Restate the listing exactly and in full.

**Entries provided**
—————

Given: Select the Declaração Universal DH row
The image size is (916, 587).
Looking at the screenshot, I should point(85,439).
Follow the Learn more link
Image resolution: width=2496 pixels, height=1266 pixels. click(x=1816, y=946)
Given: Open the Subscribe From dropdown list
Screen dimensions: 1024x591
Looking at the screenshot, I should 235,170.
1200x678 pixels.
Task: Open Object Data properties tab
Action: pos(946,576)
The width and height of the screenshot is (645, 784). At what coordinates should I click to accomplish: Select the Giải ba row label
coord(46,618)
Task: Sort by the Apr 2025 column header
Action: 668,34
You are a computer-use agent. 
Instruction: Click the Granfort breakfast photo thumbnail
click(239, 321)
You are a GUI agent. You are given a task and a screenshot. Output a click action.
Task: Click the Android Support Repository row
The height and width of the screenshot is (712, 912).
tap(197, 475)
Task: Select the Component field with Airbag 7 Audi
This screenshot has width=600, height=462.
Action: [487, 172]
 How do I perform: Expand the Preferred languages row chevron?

—————

**Output for this exercise**
Given: Select the Declaração Universal DH row
The image size is (916, 587).
Looking at the screenshot, I should point(85,439).
Follow the Learn more link
Image resolution: width=2496 pixels, height=1266 pixels. click(x=1816, y=946)
Given: Open the Subscribe From dropdown list
Screen dimensions: 1024x591
Looking at the screenshot, I should 235,170.
1200x678 pixels.
Task: Open Object Data properties tab
Action: pos(946,576)
The width and height of the screenshot is (645, 784). At what coordinates should I click to accomplish: Select the Giải ba row label
coord(46,618)
Task: Sort by the Apr 2025 column header
Action: 668,34
You are a computer-use agent. 
Instruction: Click the Granfort breakfast photo thumbnail
click(239, 321)
You are a GUI agent. You are given a task and a screenshot. Output a click action.
Task: Click the Android Support Repository row
The height and width of the screenshot is (712, 912).
tap(197, 475)
Task: Select the Component field with Airbag 7 Audi
This screenshot has width=600, height=462.
Action: [487, 172]
 How do I perform: Expand the Preferred languages row chevron?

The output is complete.